# Problem set
1. Write out the flavor perception text word for word, from "Research evidence for" to "and tastes separately?".
2. Continue the text on flavor perception from where it stops.

# Text block
──────
Research evidence for integration of tastes, odours and somatosensory inputs into flavours comes from a variety of sources, including cell recordings in animals [15], fMRI studies of neural activation in humans [16] and psychophysical studies of odour/taste interactions following repeated co-exposure [17]. An important question, though, relates to the adaptive significance of the ‘construction’ of flavours—why do discrete neural circuits, for example, represent flavours rather than simply odours and tastes separately?

Integration of information from physiologically distinct sensory modalities appears to be a general property of the mammalian nervous system [18]. Moreover, we know from studies of multi-modal sensory integration in other systems (vision, hearing, touch) that such integration, even when it supplies redundant information, aids in the detection and recognition of objects, particularly in those cases where a single sensory modality fails to supply all the necessary information for such recognition [19]. From a theoretical perspective, Gibson [20] has argued that the primary purpose of perception is to seek out objects in our environment, particularly those that are biologically important. As such, the physiological origin of sensations is less important than that these sensations can be used in object identification. Because of its adaptive significance, flavour perception is perhaps the most prominent example of this notion.

But this explanation does not provide a complete understanding of the significance of flavours. While it can be argued that it is taste and odour together that allow us to recognize pear as a pear, in practice, once it is familiar, the pear odour is sufficient. In a world without taste, trial and error would allow one to distinguish pears from apples and could even tell you whether or not pears were safe to eat. However, through learning, the integration of odours with tastes attaches additional meaning to the odour that is primarily hedonic. The pear flavour that is not bitter, not too sour, and quite sweet provides pleasure in eating. In other words, we are motivated to consume it because of its prior associations with the pleasure of sweet taste and the calories that the sweetness, and subsequently, the pear odour signals. And, of course, this occurs even prior to eating: the odour of the pear itself becomes pleasant.
──────
# Provided data

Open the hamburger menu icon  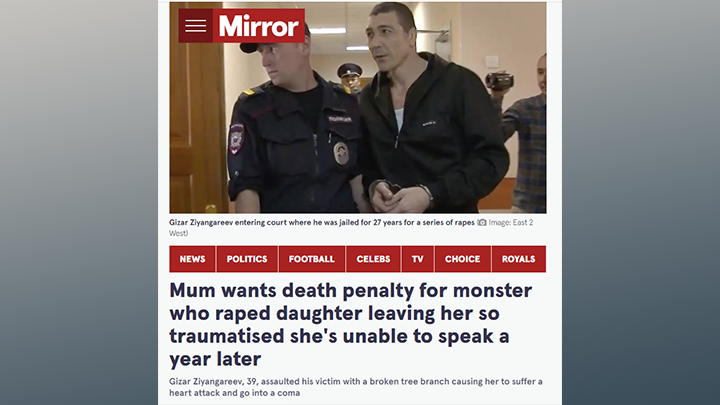(196, 26)
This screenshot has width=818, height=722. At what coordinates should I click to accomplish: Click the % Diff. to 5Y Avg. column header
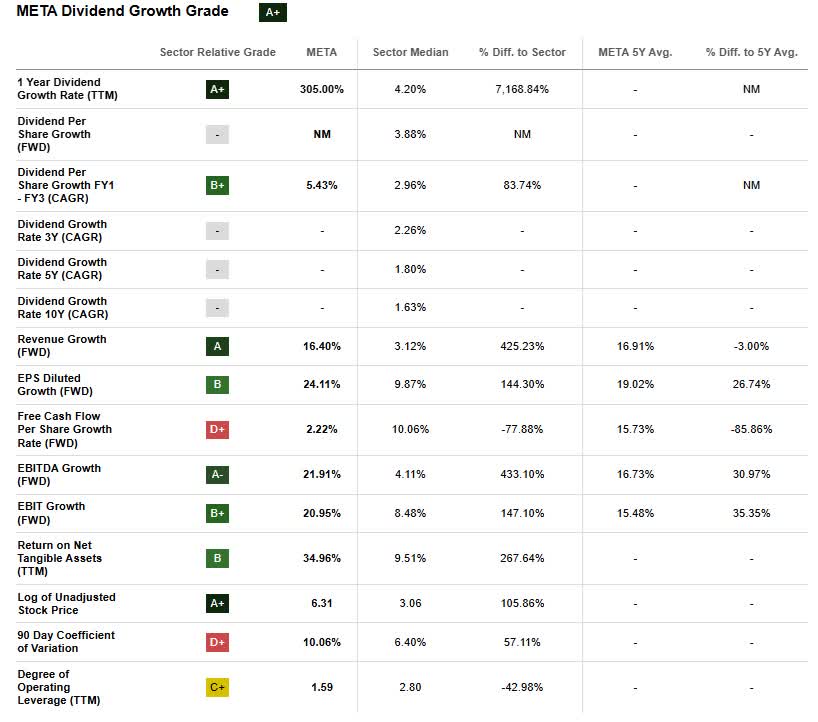(x=751, y=52)
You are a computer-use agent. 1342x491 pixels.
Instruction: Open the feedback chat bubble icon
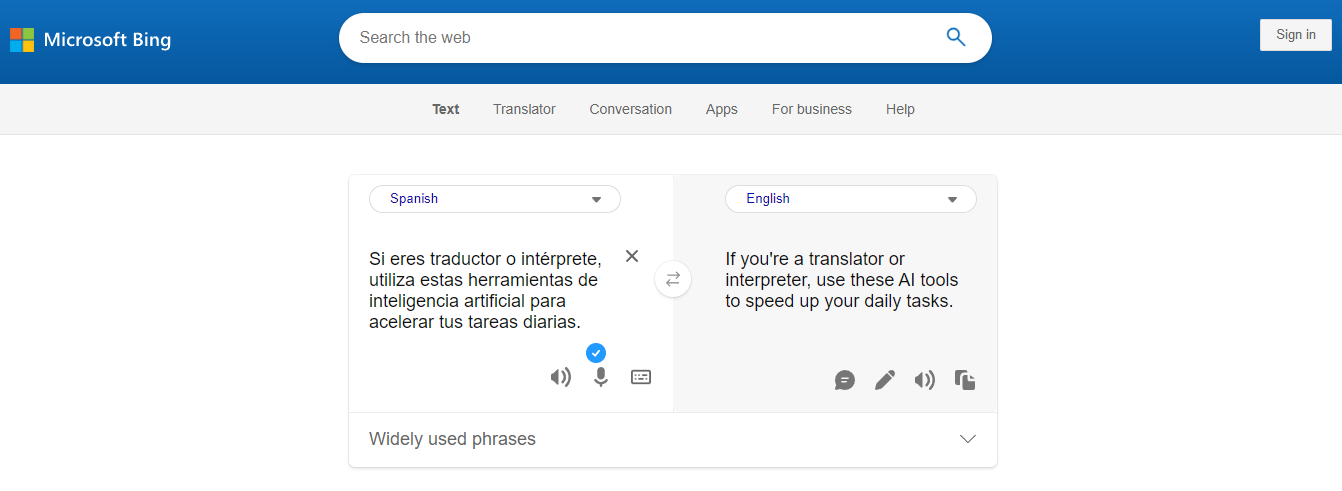[x=845, y=380]
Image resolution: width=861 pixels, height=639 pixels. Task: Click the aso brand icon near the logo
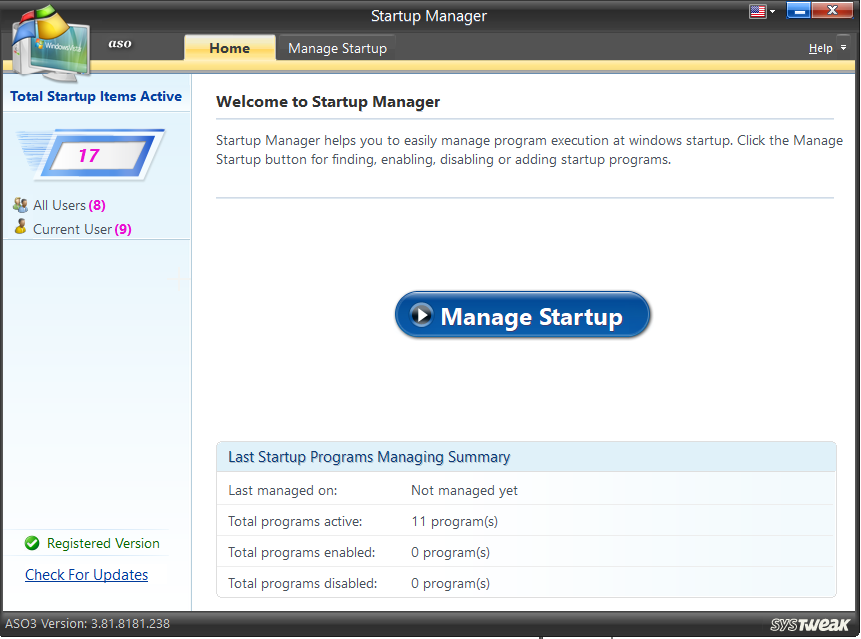tap(120, 44)
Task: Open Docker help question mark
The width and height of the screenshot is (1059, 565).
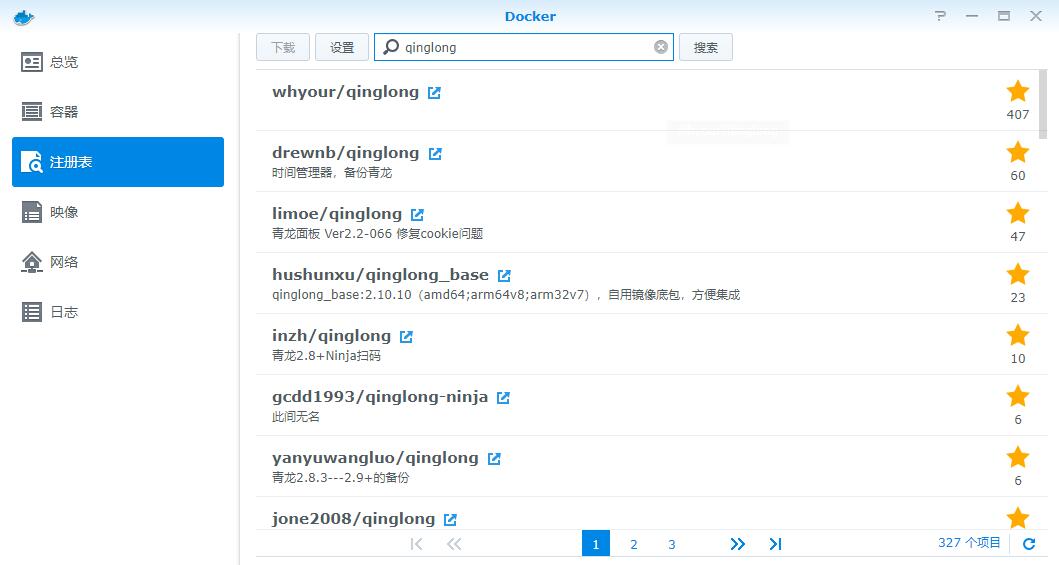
──────
# Results for the exercise
1.
Research evidence for integration of tastes, odours and somatosensory inputs into flavours comes from a variety of sources, including cell recordings in animals [15], fMRI studies of neural activation in humans [16] and psychophysical studies of odour/taste interactions following repeated co-exposure [17]. An important question, though, relates to the adaptive significance of the ‘construction’ of flavours—why do discrete neural circuits, for example, represent flavours rather than simply odours and tastes separately?

2.
The perceptual consequences of odour/taste integration can be interpreted in the same way. The well-known phenomena of food odours being described in terms of tastes—sweet smell of vanilla or the sour smell of vinegar—are consequences of odour/taste integration and apparently independent from the hedonic changes [8, 21]. But these perceptual qualities also have hedonic consequences—sweet smelling odours are pleasant and this quality may in itself motivate consumption even if we cannot identify the actual odour or its source. There is even evidence suggesting that such odours activate the same reward pathways as tasted sweetness [22]. Conversely, a bitter or sour odour is likely to elicit rejection, especially if we cannot recognize the odour. As such, these perceptual changes to odours may help compensate for the fact that odour identification is particularly difficult even for common foods [23].

The key purpose of sensory integration is not that it aids identification per se (although it might), but rather that it confers a hedonic valence (positive or negative) on to the odour, which crucially is the defining characteristic of the food. Thus, flavours can be most accurately seen as objects constructed for their hedonic qualities. Initial ‘gut’ responses to foods are almost always hedonic, and this naturally precedes accepting or rejecting the food. Thus, what we perceive when we sit down to dinner are, thankfully, integrated hedonically positive perceptions—spaghetti al pomodoro and a nice Chianti—rather than a collection of independent, hedonically diverse tastes, odours and textures.